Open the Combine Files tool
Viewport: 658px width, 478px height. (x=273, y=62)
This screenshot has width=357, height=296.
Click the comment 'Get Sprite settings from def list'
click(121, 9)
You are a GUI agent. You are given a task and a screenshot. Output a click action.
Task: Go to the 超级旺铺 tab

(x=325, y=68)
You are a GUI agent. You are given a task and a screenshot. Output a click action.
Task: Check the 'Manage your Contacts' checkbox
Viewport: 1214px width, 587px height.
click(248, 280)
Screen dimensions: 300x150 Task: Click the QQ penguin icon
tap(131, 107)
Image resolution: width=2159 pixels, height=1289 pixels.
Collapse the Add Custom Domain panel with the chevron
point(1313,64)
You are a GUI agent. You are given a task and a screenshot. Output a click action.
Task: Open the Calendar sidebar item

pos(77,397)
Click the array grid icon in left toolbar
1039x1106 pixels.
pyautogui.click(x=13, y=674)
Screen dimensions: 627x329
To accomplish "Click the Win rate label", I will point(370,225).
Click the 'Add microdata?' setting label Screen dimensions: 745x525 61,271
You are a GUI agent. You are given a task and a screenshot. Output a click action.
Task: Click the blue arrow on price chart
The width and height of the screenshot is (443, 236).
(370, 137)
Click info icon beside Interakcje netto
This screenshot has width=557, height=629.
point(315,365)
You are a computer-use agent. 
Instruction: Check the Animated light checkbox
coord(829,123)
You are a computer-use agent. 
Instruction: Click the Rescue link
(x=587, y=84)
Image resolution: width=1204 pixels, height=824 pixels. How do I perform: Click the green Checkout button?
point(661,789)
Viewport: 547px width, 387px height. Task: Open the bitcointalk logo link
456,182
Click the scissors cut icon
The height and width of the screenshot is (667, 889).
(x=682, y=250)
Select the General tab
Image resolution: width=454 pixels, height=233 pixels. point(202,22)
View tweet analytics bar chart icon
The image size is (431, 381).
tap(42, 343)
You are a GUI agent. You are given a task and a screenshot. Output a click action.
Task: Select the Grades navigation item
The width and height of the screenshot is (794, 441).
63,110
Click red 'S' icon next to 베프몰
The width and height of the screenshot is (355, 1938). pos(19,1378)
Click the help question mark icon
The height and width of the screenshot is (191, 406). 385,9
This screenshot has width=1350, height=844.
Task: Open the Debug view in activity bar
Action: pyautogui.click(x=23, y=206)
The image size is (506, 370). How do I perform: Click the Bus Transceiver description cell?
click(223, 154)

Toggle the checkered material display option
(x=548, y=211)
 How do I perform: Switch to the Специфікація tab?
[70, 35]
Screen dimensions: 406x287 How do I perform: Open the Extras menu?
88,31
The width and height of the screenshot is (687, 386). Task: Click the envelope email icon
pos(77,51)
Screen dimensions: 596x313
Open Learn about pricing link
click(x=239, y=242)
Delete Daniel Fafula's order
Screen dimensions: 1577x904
--------------------------------------------------
(Problem details):
Restate word for word only the lines above from the line containing "Viewport: 1214px width, 587px height." to the line containing "Task: Click the blue arrow on price chart", both of them included.

(Exercise output):
Viewport: 1214px width, 587px height.
click(248, 280)
Screen dimensions: 300x150 Task: Click the QQ penguin icon
tap(131, 107)
Image resolution: width=2159 pixels, height=1289 pixels.
Collapse the Add Custom Domain panel with the chevron
point(1313,64)
You are a GUI agent. You are given a task and a screenshot. Output a click action.
Task: Open the Calendar sidebar item

pos(77,397)
Click the array grid icon in left toolbar
1039x1106 pixels.
pyautogui.click(x=13, y=674)
Screen dimensions: 627x329
To accomplish "Click the Win rate label", I will point(370,225).
Click the 'Add microdata?' setting label Screen dimensions: 745x525 61,271
You are a GUI agent. You are given a task and a screenshot. Output a click action.
Task: Click the blue arrow on price chart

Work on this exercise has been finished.